Traders will mainly use technical analysis to make quick buy/sell decisions in the market. Technical analysis incorporates charts, statistics, quants and anything that screams "sexy" in the financial world - hence the reason why many youngsters flop to r/wallstreetbets to flex their high returns to claim their ultimate trader status. This requires tremendous amount of luck, and quick mathematical reflexes to calculate risks in a highly time-pressured setting. Today, many of the large financial institutions incorporate this method with AI and machine learning to time their entry into a long-position (buy-and-hold), meaning the traditional trading practice for short-term profit is more common amongst individual investors like us.

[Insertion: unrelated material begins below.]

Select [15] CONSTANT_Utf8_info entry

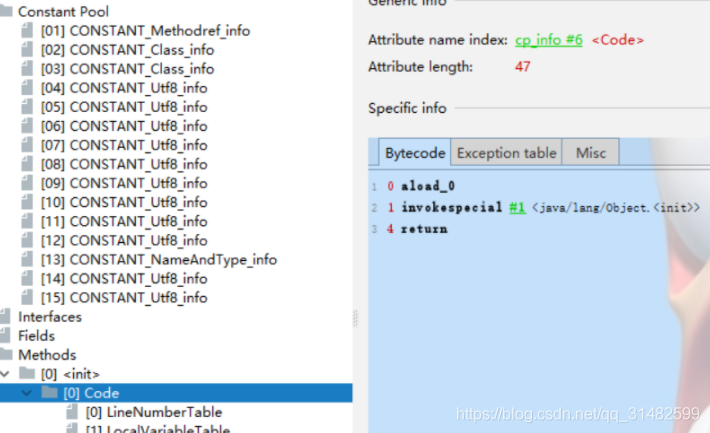(124, 297)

So knowing this, why do we still trade? This is because we are naturally more inclined to act on emotions. We are also generally bad at trading, despite of how adept we are with numbers. We are bound to make decisions based on what we think is the "right" price - perhaps out of fear, or greed. This will continue to impact our decision to buy and sell stocks prematurely, even while the statistics prove otherwise.
Investors, on the other hand, will primarily use fundamental analysis to gauge whether the stock is a buy, hold or sell. Fundamental analysis incorporates a combination of subjective and objective valuation of the company, and determination of economic moat that is built into the business. An economic moat is a competitive edge that the business has compared to its peers. Investing will generally consist of a long position into a company to eliminate the short-term ups-and-downs (volatility) of its share price, while hoping the economic moat will eventually generate some returns over the next 5-10 years of holding.
Similar to trading, investors can also become victims of behavioural investing. It's normal for stocks to go through volatility, and this may cause some investors to act based on emotions. The main goal of investing is to remain unaffected with this price swing, and holding the stocks while the economic moat is still in place. However, greed and fear gets to us all, making this a challenge for many people who are looking to benefit from investing mindset.
While I generally recommend people to become investors, some trading attributes may help us understand the evolving nature of the market, and shape our portfolio accordingly. As you follow the market using a combination of technical and fundamental analysis, you will be granted with the perspectives of both investing and trading, helping you to make decisions based on market economics as well as the underlying value of the companies.